• **Task prompt**
Please repeat every line of the items below word for word, leaving the pictures out of your answer.

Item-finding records

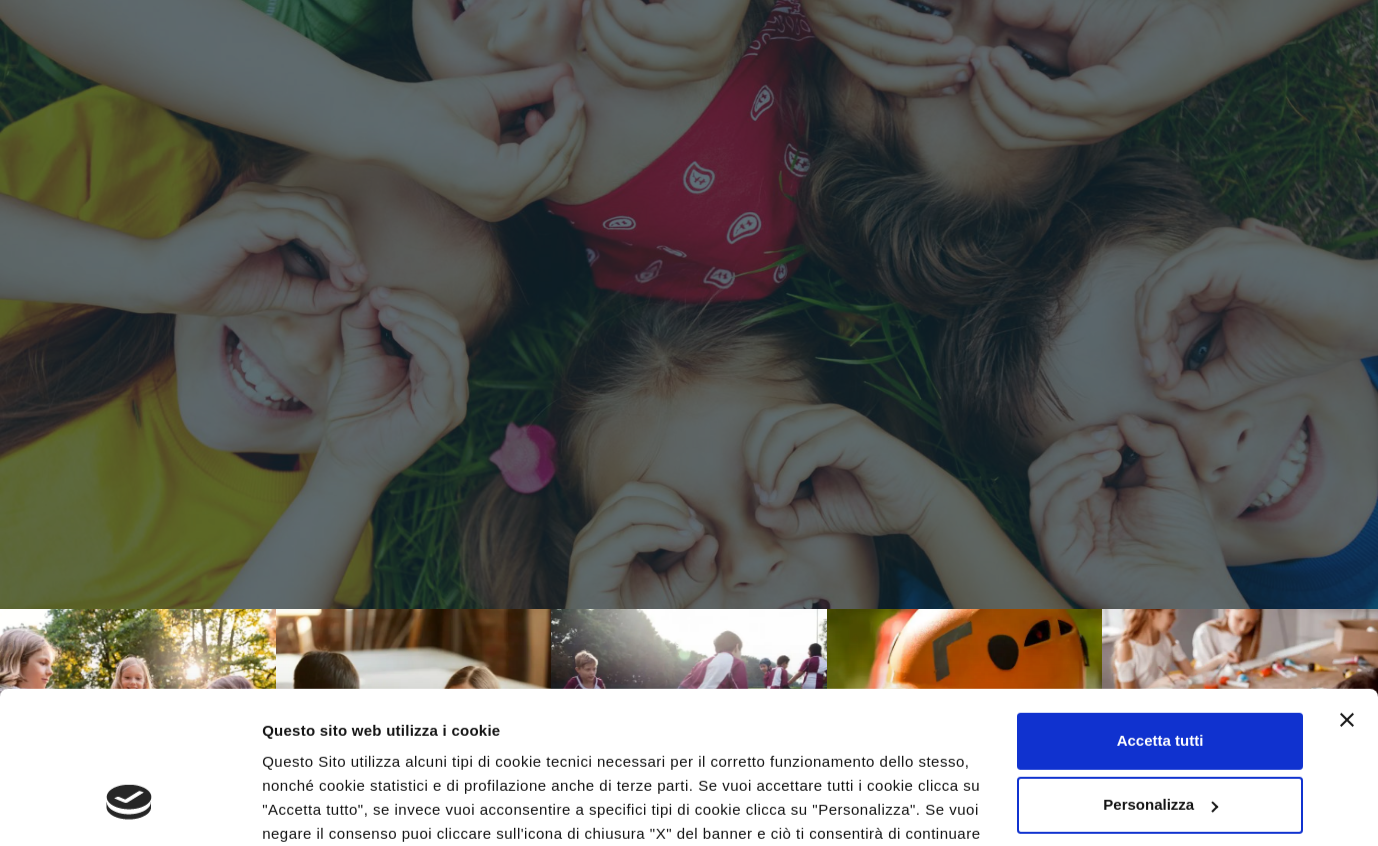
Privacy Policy (504, 751)
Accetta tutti (1160, 610)
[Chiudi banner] (1347, 590)
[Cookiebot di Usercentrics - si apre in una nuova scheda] (129, 807)
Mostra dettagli (316, 806)
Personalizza (1160, 674)
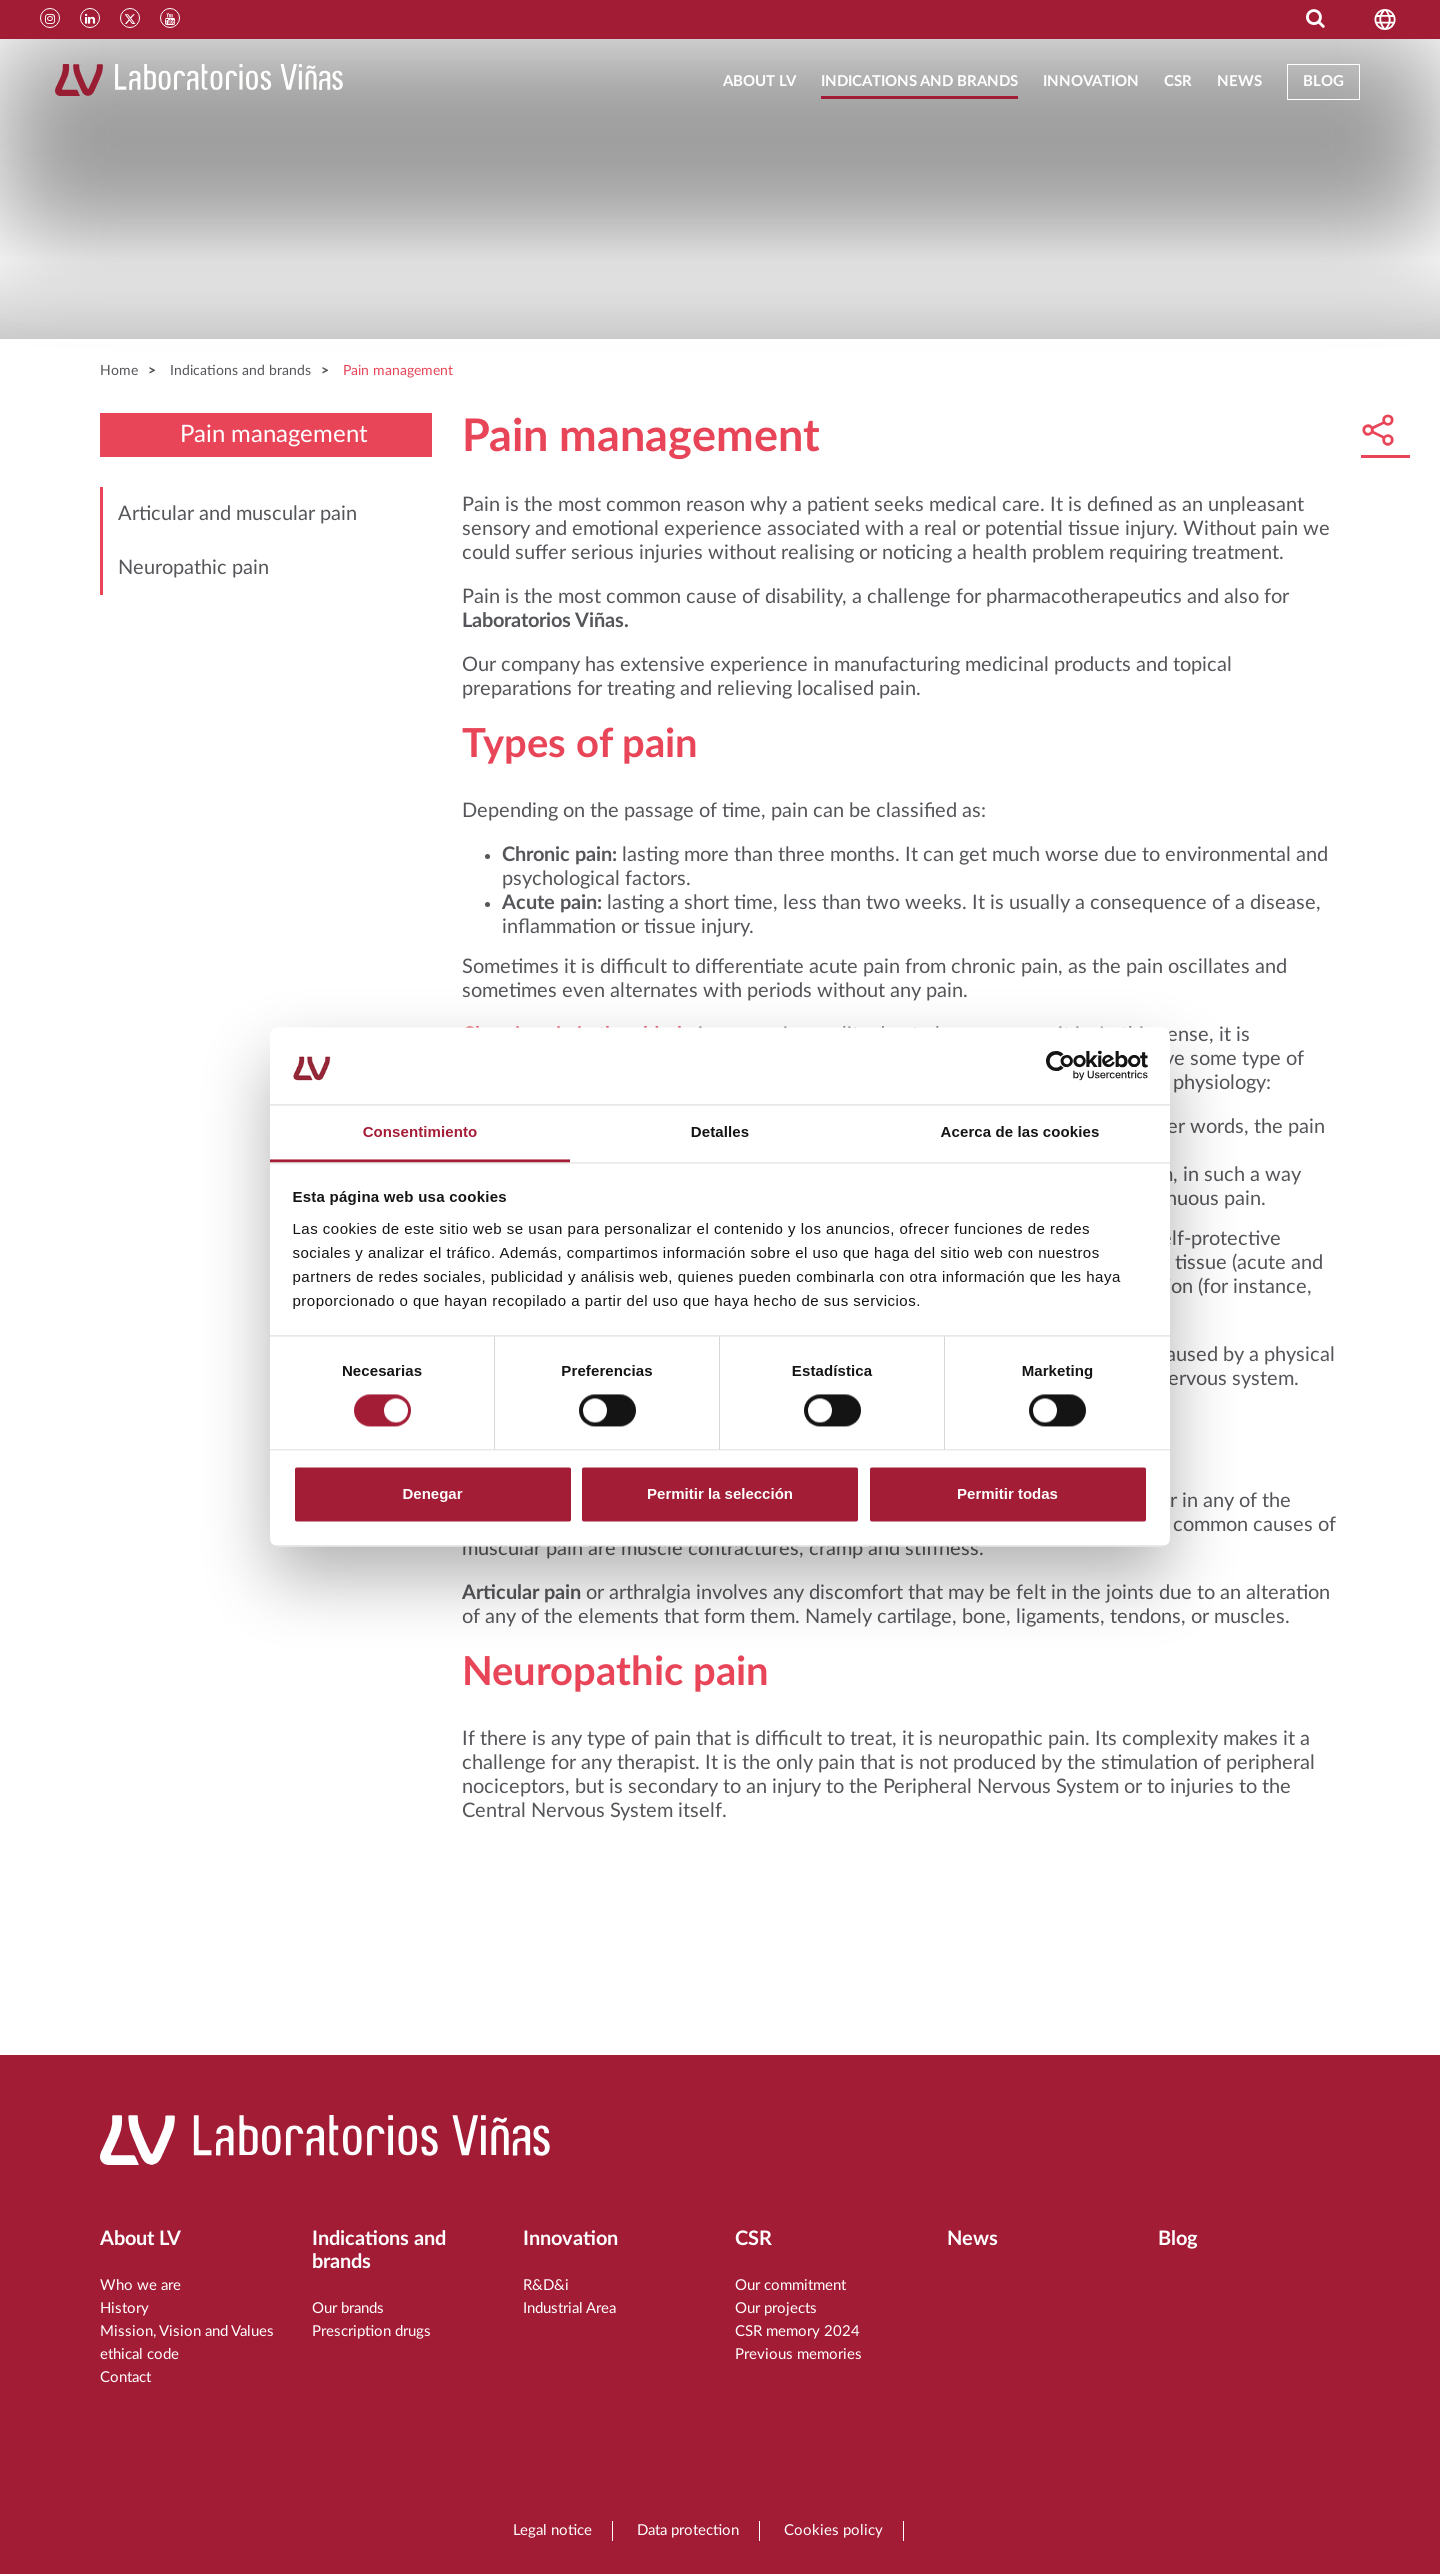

• **Task output**
Privacy Policy (504, 751)
Accetta tutti (1160, 610)
[Chiudi banner] (1347, 590)
[Cookiebot di Usercentrics - si apre in una nuova scheda] (129, 807)
Mostra dettagli (316, 806)
Personalizza (1160, 674)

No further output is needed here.